Le nuove regole sono state varate anche con l'obiettivo di attrarre nuovi costruttori. Da mesi si parla del possibile ingresso di BMW, marchio reduce da un 2024 vincente nel Mondiale Superbike e già partner MotoGP da anni.
Sven Blusch, capo di BMW Motorrad Motorsport, ha affrontato l'argomento in un'intervista a Speedweek: "Stiamo lavorando sulla strategia. Le decisioni non devono essere prese velocemente, vogliamo impostare un piano a lungo termine. L'obiettivo è sapere entro metà anno in che direzione stiamo andando. Markus Flasch (amministratore delegato di BMW Motorrad, ndr) deve decidere cosa è giusto per il marchio. Alla fine la decisione va presa dall'alto, non facciamo nulla senza che ciò si adatti alla strategia generale del Consiglio. Non vogliamo entrare e poi uscire, vogliamo durare a lungo. Deve avere senso".

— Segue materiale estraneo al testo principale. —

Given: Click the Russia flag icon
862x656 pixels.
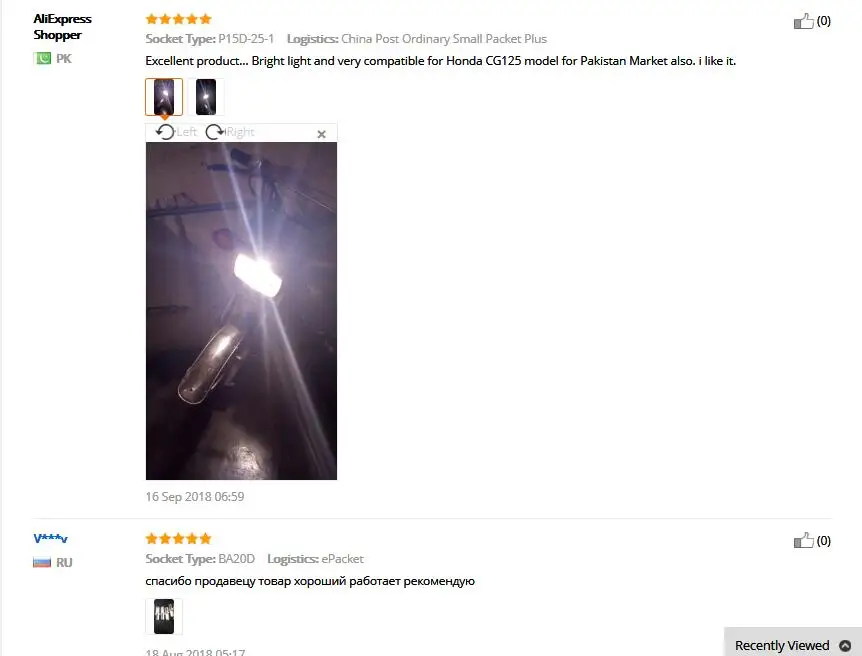Looking at the screenshot, I should pyautogui.click(x=42, y=562).
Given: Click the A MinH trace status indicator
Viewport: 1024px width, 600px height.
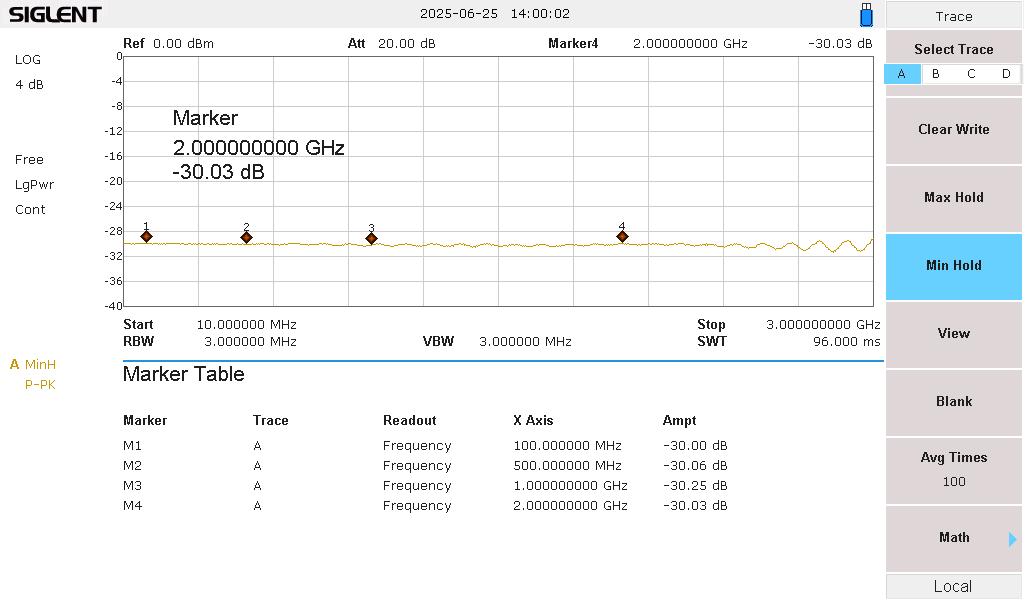Looking at the screenshot, I should click(33, 365).
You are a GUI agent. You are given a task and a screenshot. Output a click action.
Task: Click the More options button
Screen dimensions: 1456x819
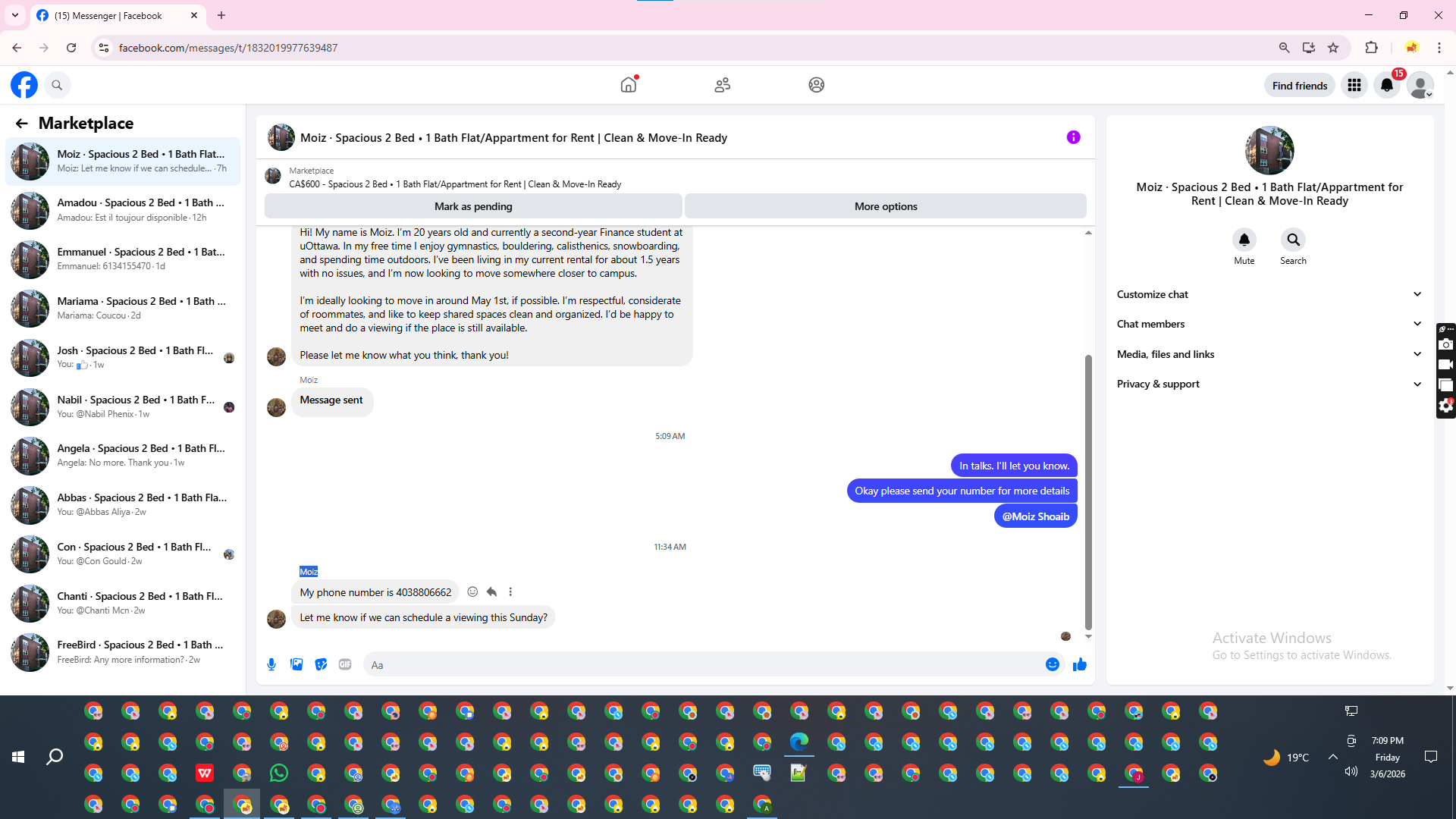point(885,206)
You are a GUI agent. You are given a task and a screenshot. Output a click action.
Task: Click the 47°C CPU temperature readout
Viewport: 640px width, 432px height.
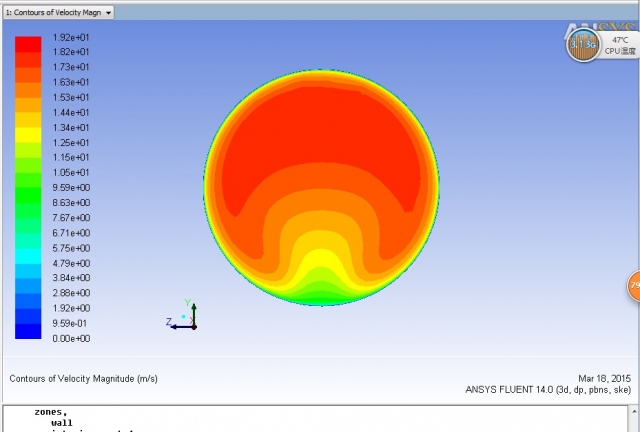pyautogui.click(x=620, y=40)
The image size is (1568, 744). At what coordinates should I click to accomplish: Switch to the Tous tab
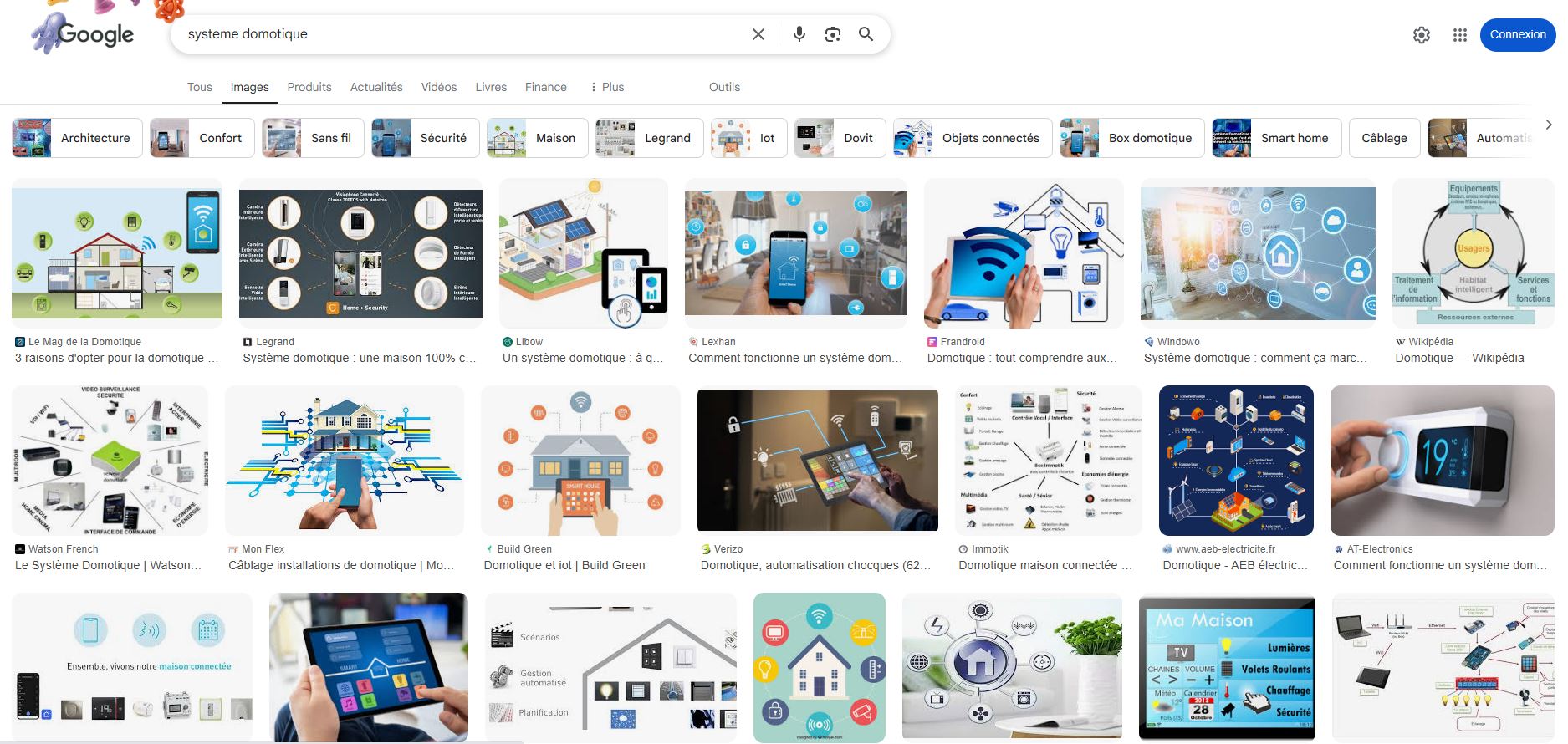(200, 87)
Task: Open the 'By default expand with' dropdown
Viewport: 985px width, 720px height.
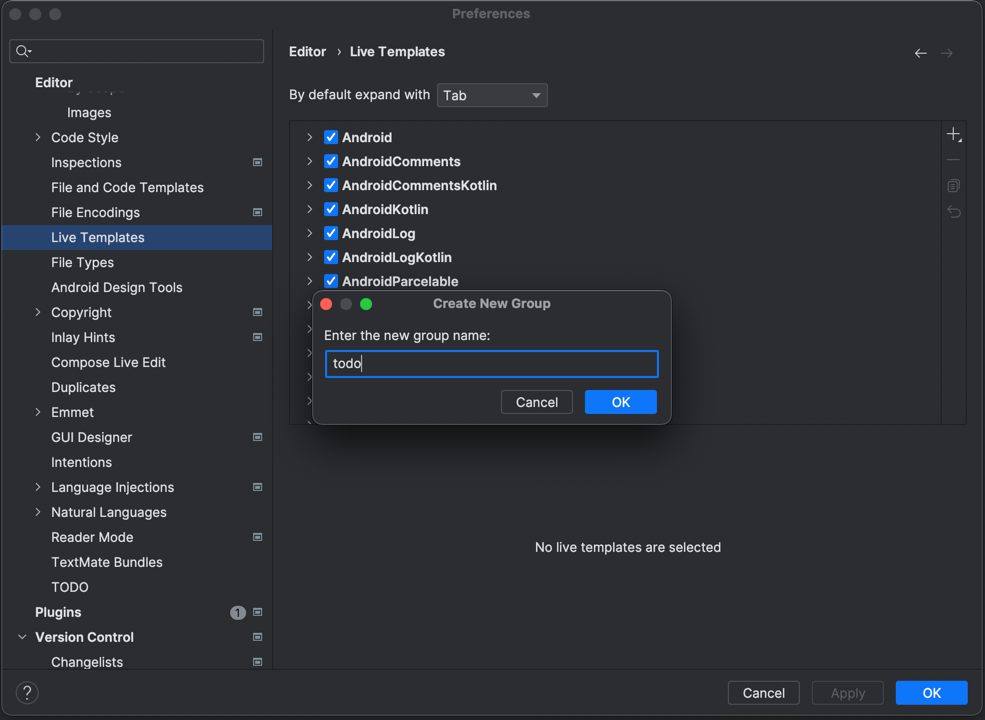Action: (492, 95)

Il Motomondiale non è solo una spesa

Non c'è ancora niente di definito, dunque, però la prima metà del 2025 potrebbe essere decisiva per capire se effettivamente la casa di Monaco di Baviera debutterà in top class nel 2027.
Blusch sottolinea un aspetto fondamentale per BMW: "La cosa più importante è non pensare che gli sport motoristici costino solo denaro. La mentalità deve essere che il motorsport aiuta a crescere. Crescita è la parola chiave più importante. Ci sono mercati in cui non siamo ancora rappresentati e in cui vorremmo esserlo. In futuro ci concentreremo molto su America e Asia. Altre aziende hanno dimostrato come il motorsport possa essere utilizzato come strumento per conquistare mercati".
Il capo della divisione sportiva BMW è convinto che entrare in MotoGP potrebbe spalancare le porte a marcati importanti in cui l'azienda mira a espandersi. Si tratta di un investimento che va oltre le corse e che può portare dei grandi benefici a 360°.